A new study from Invesco Consulting found financial jargon prevents advisors from selling alternative investments to clients.
Working with Maslansky and Partners, a research-drive language strategy firm, Invesco surveyed 800 investors and found only 23 percent were interested in “liquid alternatives.” When the same products are introduced as “alternative mutual funds that are bought and sold like any other fund,” 77 percent of investors were interested.
“Investors are very open to hearing about how alternatives can help them meet their goals, but this value proposition is quickly clouded by words like derivatives and arbitrage,” said Scott West, the head of Invesco. “By avoiding jargon, advisors can eliminate misconceptions, improve conversations and help their clients understand how these strategies may enhance their portfolio.”

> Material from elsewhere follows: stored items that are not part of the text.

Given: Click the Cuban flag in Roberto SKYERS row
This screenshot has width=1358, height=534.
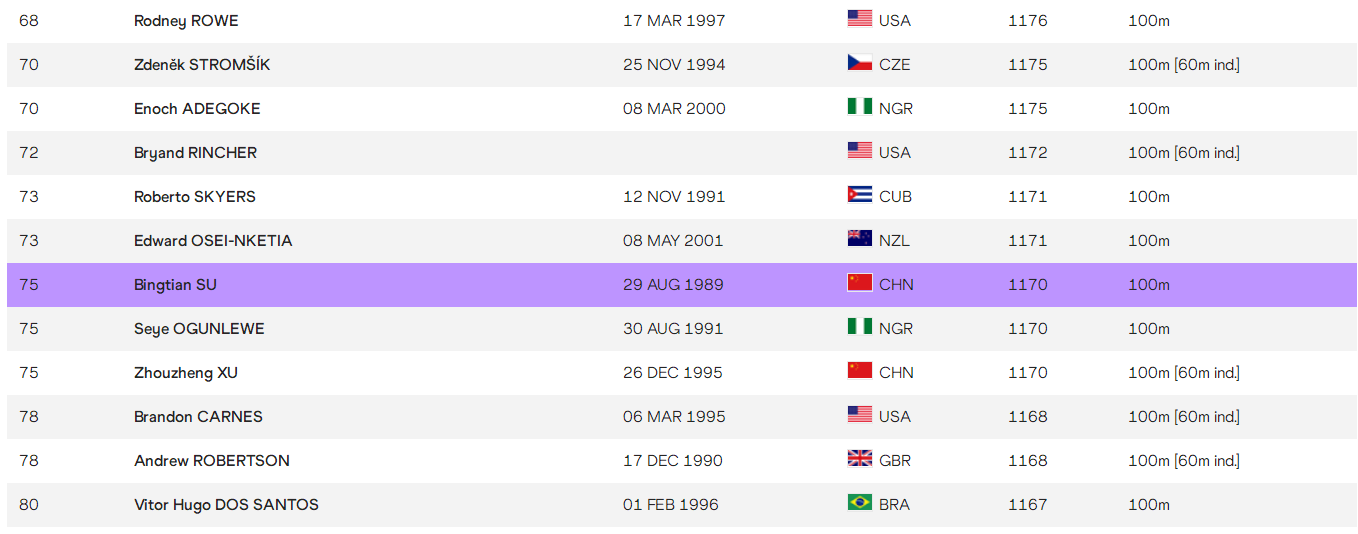Looking at the screenshot, I should click(x=859, y=195).
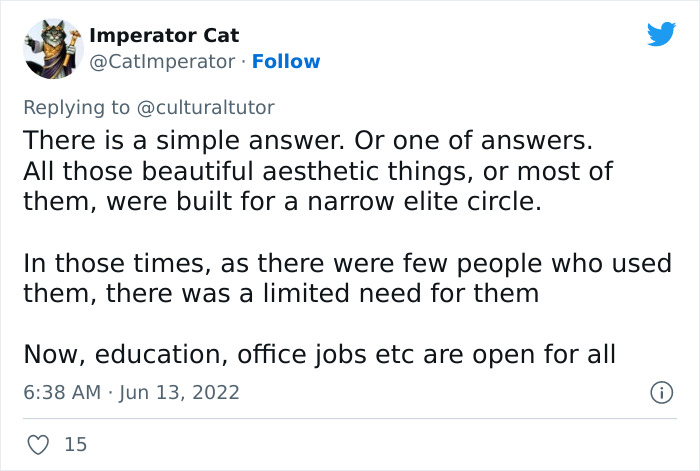Viewport: 700px width, 471px height.
Task: Click the 15 likes count
Action: 76,444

Investors were also turned off by phrases like “future-proof your portfolio,” “smooth equity returns” and “immediately allocate 20 percent of your portfolio to alternatives.” Products like hedge funds, global macro funds and unconstrained equity funds were also unpopular, but the least attractive word to investors is “derivatives.”

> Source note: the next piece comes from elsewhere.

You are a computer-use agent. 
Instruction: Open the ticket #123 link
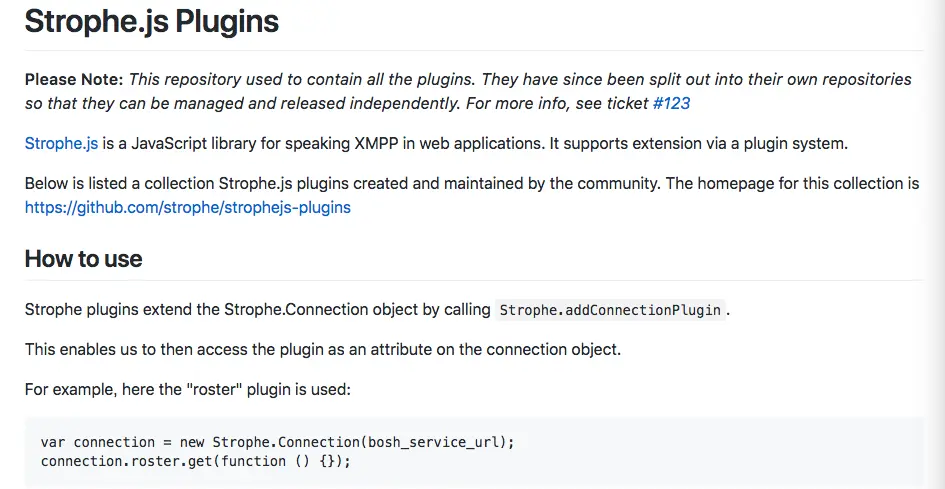(x=671, y=104)
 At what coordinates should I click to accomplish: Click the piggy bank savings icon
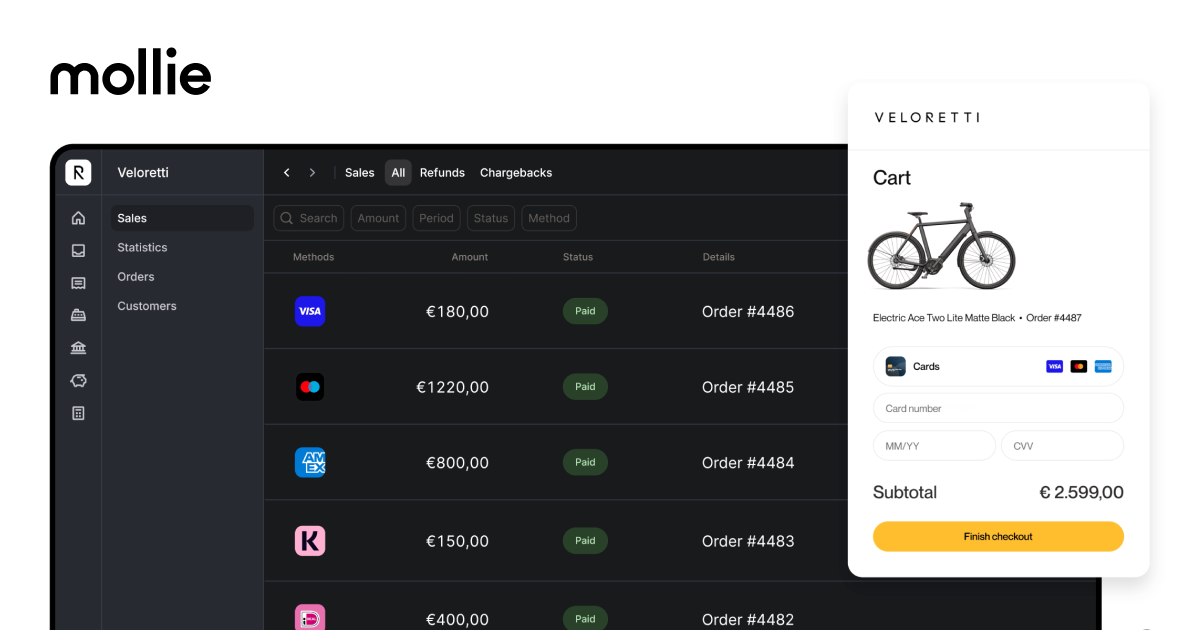[78, 380]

Instead, advisors should focus on showing clients how alternative products complement the investments already in their portfolio. Seventy-three percent said they would rather invest in a complementary product than something that replaces what’s already in their portfolio.

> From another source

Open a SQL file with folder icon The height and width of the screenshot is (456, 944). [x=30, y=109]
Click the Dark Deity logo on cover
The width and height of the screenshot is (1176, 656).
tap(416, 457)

Phrases like “behaves independently” work better for investments that don’t rise and fall with the markets than the industry phrase, “non-correlated.” Two-thirds of investors would invest in “funds that focus on more consistent returns,” while only 11 percent wanted “long-short equity funds,” the common parlance of advisors.
Advisors also need to consider how they explain alternative investment managers to their clients. The study found investors reacting much more positively to an alternative fund managed by a team with a long track record than one with a well-known brand name or large AUM.